## YOUR GOAL
Pick each line that has "agent" out of the records.

## SUPPLIED MATERIAL
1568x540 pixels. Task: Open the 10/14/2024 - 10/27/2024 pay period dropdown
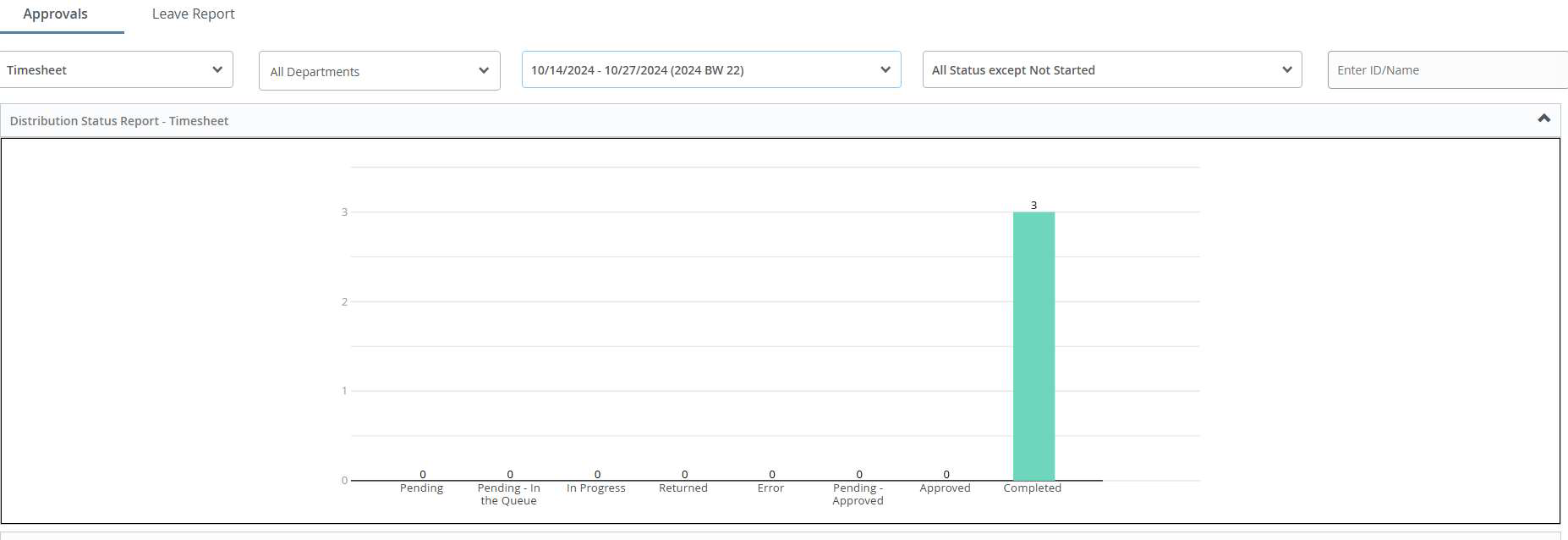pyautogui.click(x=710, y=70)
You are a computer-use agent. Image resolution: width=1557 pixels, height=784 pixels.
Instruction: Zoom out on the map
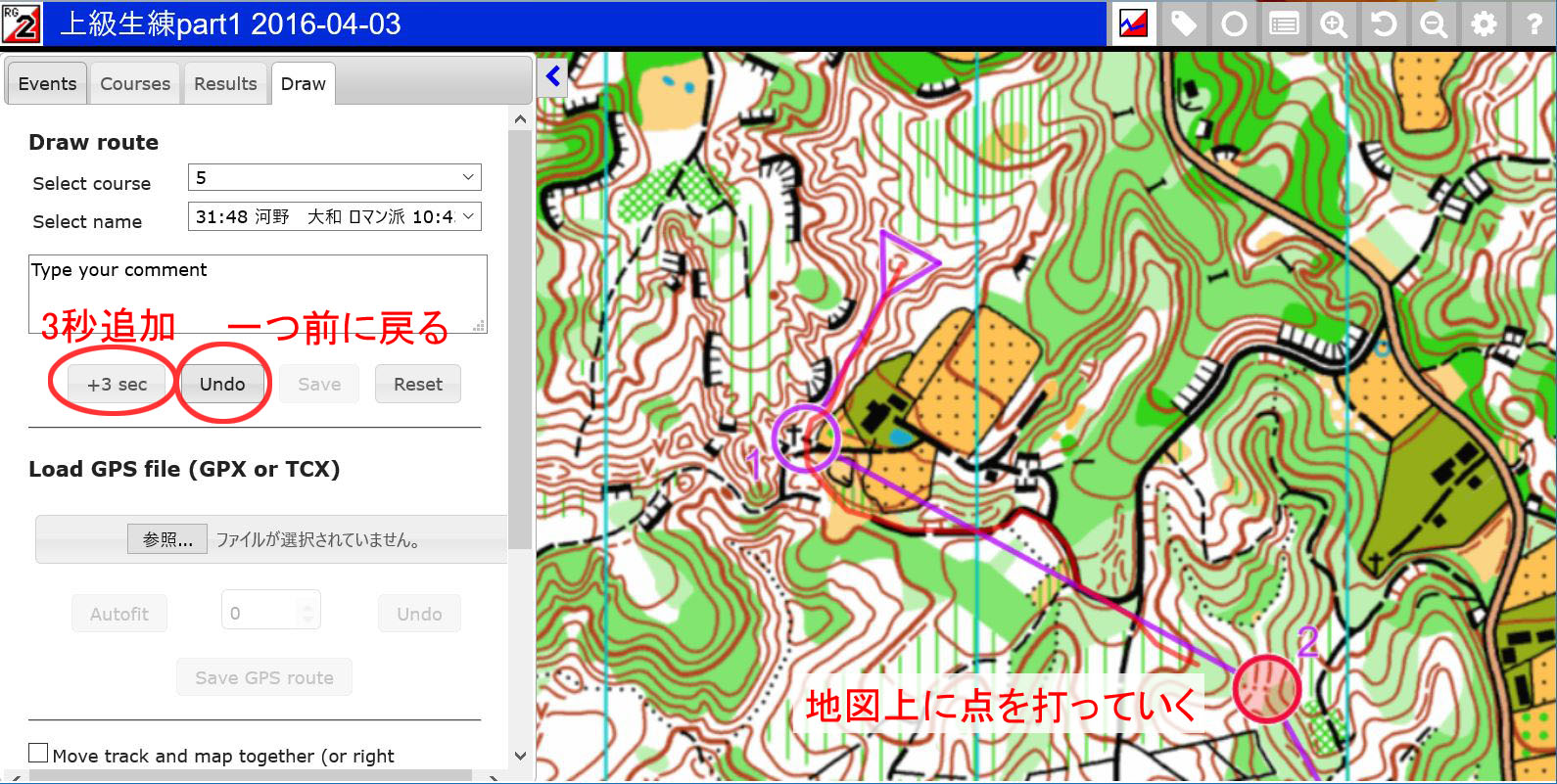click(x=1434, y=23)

==

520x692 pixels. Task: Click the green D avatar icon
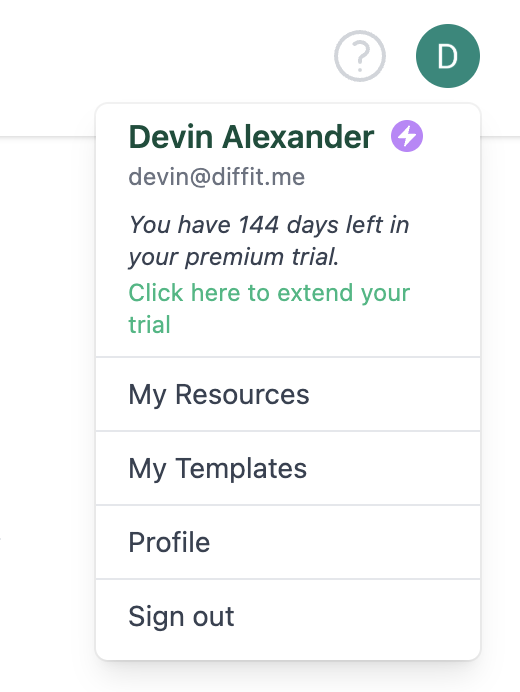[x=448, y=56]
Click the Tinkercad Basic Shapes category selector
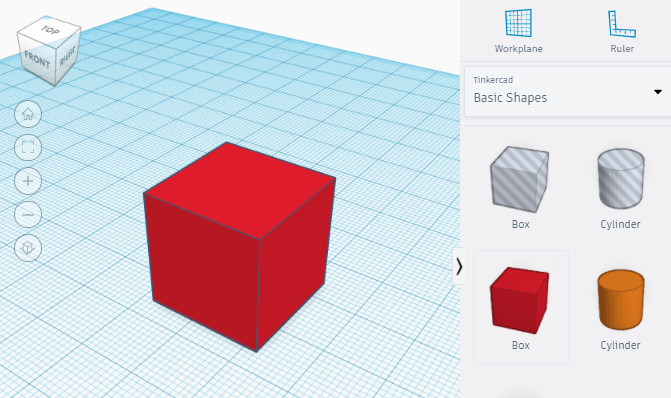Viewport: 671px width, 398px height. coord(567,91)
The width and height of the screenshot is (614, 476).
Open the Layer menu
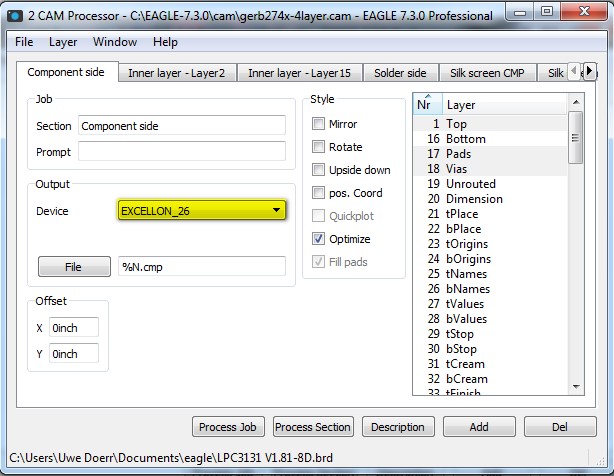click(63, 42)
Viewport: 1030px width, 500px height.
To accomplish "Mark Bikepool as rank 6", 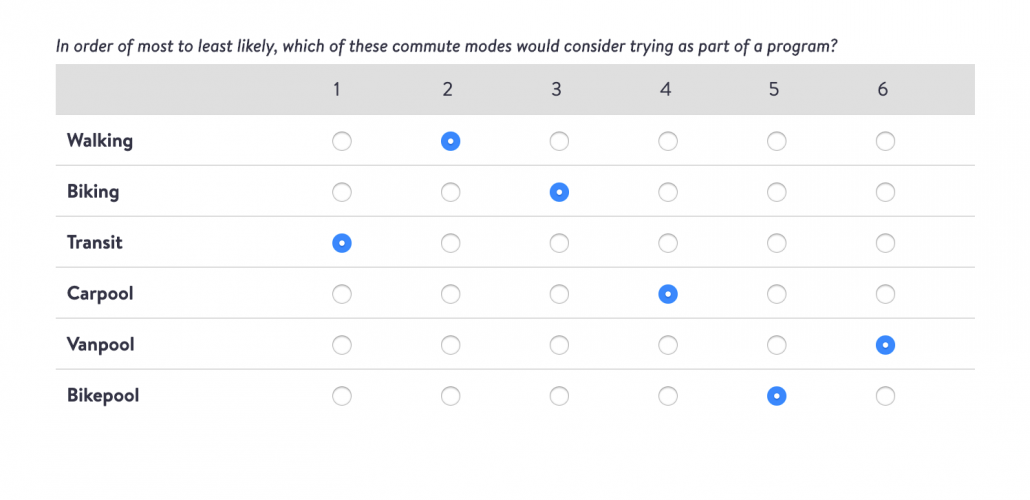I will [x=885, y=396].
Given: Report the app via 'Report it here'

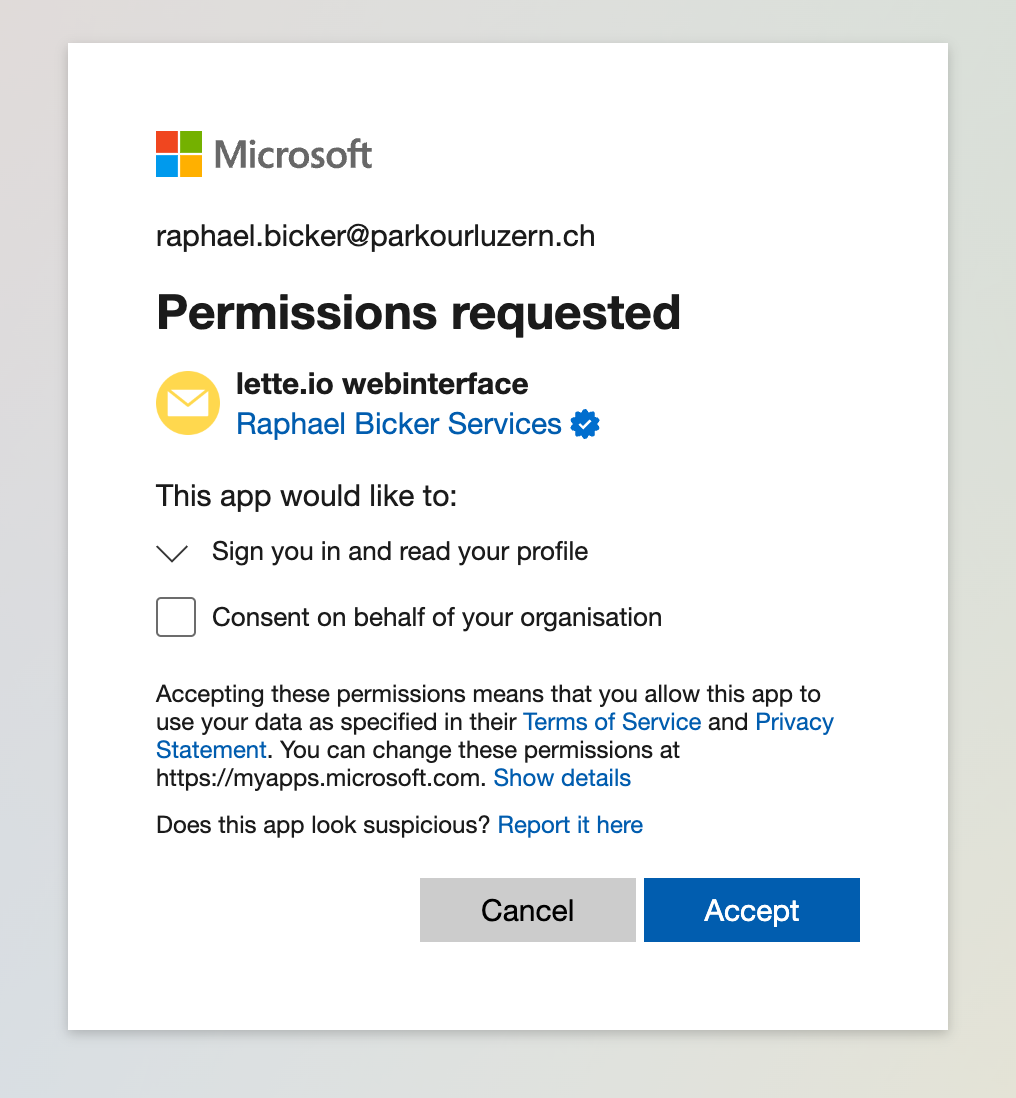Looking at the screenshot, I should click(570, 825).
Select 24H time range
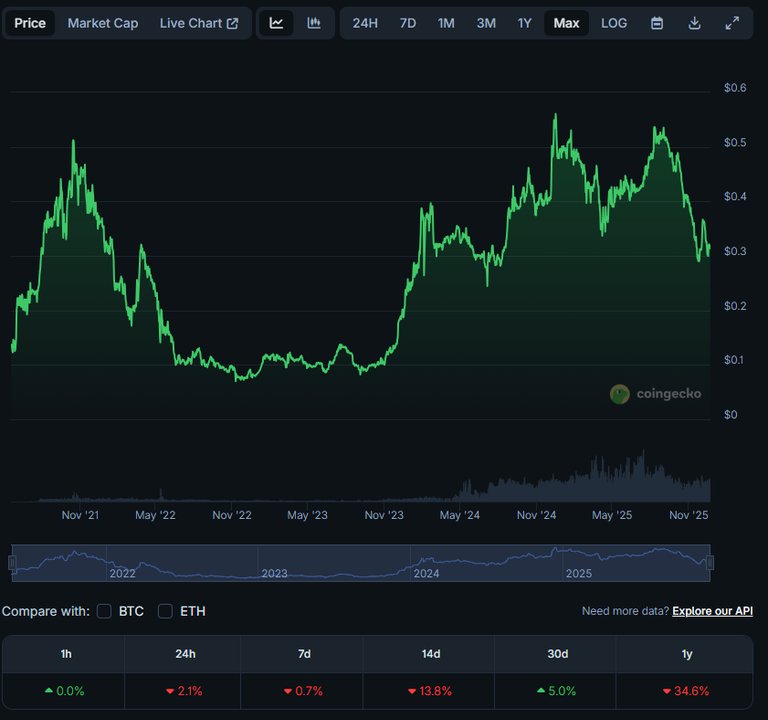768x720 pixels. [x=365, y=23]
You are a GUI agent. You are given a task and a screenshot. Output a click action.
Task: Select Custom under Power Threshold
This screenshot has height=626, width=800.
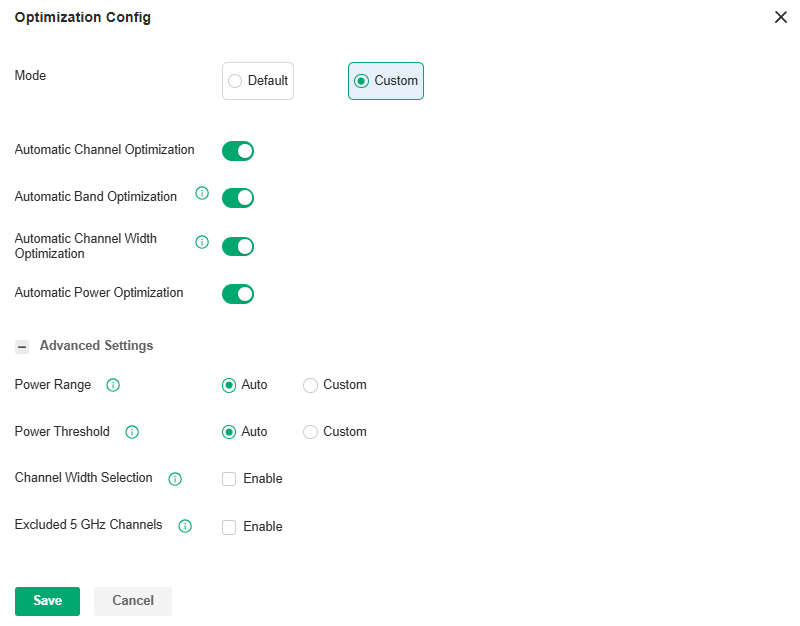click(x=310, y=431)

...

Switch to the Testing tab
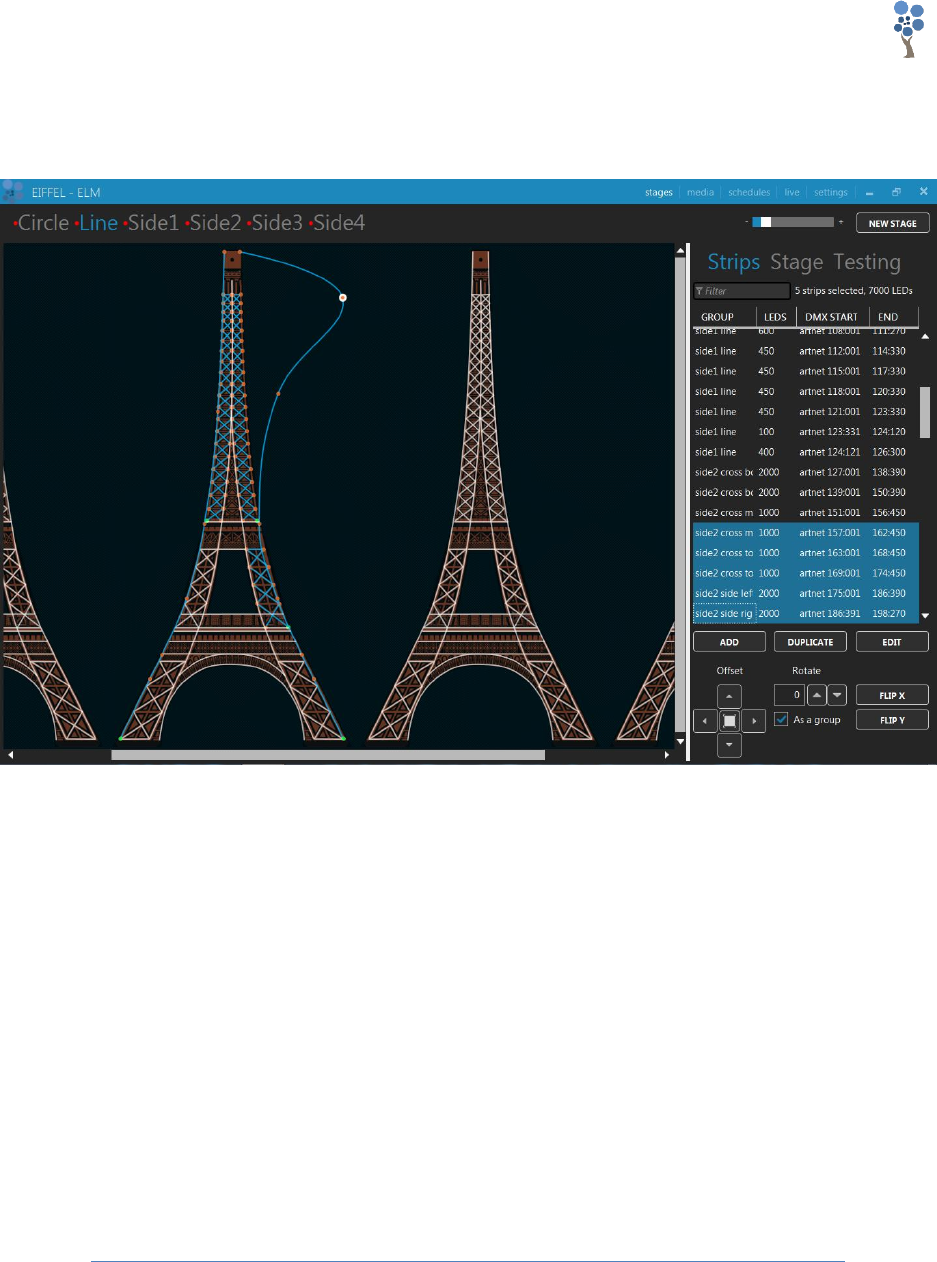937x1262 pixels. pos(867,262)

## RESPONSE
You are a computer-use agent. Image resolution: width=1557 pixels, height=784 pixels.
You are a GUI agent. You are given a task and a screenshot. Output a click action.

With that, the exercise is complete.